__GOAL 1__: Write out the full mailing list reply about tracking daemon processes, word for word.

>> START SOURCE PASSAGE

On 02/21/2014 11:38 PM, Kevin Chadwick wrote:
> previously on this list heroxbd@gentoo.org contributed:
> 
>>> And grepping through the output of "ps" or similar is not what
>>> I would consider reliable and robust either.  
>>
>> Nod. grepping `ps` is what we should avoid at all cost.
> 
> All cost? While I like OpenRC and thanks to Gentoo for it and like
> your mention of each to there own (I am no old-nerd by the way). I have
> to disagree.

Kevin, I don't think you understand the reasoning behind this. Again,
the problem the init system has to solve here is being able to track a
process with a 100% accuracy, so whatever automated mechanisms you have
configured when certain situations occur, they have to find the correct
process to work on as to not kill the daemon instance you actually
still need.

>> END SOURCE PASSAGE
>> START MATERIAL PROVIDED

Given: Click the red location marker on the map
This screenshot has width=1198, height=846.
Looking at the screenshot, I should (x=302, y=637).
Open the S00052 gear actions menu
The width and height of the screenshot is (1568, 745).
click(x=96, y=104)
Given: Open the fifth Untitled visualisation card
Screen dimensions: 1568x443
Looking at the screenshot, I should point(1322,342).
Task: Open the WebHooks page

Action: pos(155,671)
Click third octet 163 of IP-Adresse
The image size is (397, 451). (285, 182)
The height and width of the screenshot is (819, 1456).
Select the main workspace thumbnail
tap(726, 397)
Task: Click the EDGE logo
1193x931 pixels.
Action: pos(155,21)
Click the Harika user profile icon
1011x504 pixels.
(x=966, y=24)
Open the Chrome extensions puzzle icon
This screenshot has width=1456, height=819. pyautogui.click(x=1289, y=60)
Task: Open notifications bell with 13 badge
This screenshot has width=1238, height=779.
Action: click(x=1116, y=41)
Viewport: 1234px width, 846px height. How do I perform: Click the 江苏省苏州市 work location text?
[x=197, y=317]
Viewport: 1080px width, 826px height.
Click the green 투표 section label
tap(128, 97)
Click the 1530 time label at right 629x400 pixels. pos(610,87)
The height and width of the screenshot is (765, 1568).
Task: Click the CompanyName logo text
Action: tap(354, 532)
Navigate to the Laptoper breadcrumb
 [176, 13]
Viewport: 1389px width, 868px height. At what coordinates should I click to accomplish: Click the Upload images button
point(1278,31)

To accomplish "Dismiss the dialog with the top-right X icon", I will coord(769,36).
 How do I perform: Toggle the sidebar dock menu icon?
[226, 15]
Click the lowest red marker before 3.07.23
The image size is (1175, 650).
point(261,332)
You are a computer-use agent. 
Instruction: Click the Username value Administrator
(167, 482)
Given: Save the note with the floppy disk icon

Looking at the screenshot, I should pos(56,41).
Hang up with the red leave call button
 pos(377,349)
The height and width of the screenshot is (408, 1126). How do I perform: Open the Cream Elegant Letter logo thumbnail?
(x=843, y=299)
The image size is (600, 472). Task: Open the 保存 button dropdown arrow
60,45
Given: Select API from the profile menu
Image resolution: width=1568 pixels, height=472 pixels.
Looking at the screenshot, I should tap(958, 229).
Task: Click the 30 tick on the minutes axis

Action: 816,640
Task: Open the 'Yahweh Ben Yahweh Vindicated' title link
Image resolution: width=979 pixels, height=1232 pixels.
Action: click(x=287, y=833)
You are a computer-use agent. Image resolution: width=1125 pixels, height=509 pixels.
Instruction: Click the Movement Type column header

>> END MATERIAL PROVIDED

__GOAL 2__: Replace "dialog" with "modal" in the listing lines from the line with "I will coord(769,36)." up to and including the line with "point(261,332)". Return only those lines, with everything else left unchanged.

__CORRECT OUTPUT 1__:
On 02/21/2014 11:38 PM, Kevin Chadwick wrote:
> previously on this list heroxbd@gentoo.org contributed:
> 
>>> And grepping through the output of "ps" or similar is not what
>>> I would consider reliable and robust either.  
>>
>> Nod. grepping `ps` is what we should avoid at all cost.
> 
> All cost? While I like OpenRC and thanks to Gentoo for it and like
> your mention of each to there own (I am no old-nerd by the way). I have
> to disagree.

Kevin, I don't think you understand the reasoning behind this. Again,
the problem the init system has to solve here is being able to track a
process with a 100% accuracy, so whatever automated mechanisms you have
configured when certain situations occur, they have to find the correct
process to work on as to not kill the daemon instance you actually
still need.

__CORRECT OUTPUT 2__:
To accomplish "Dismiss the modal with the top-right X icon", I will coord(769,36).
 How do I perform: Toggle the sidebar dock menu icon?
[226, 15]
Click the lowest red marker before 3.07.23
The image size is (1175, 650).
point(261,332)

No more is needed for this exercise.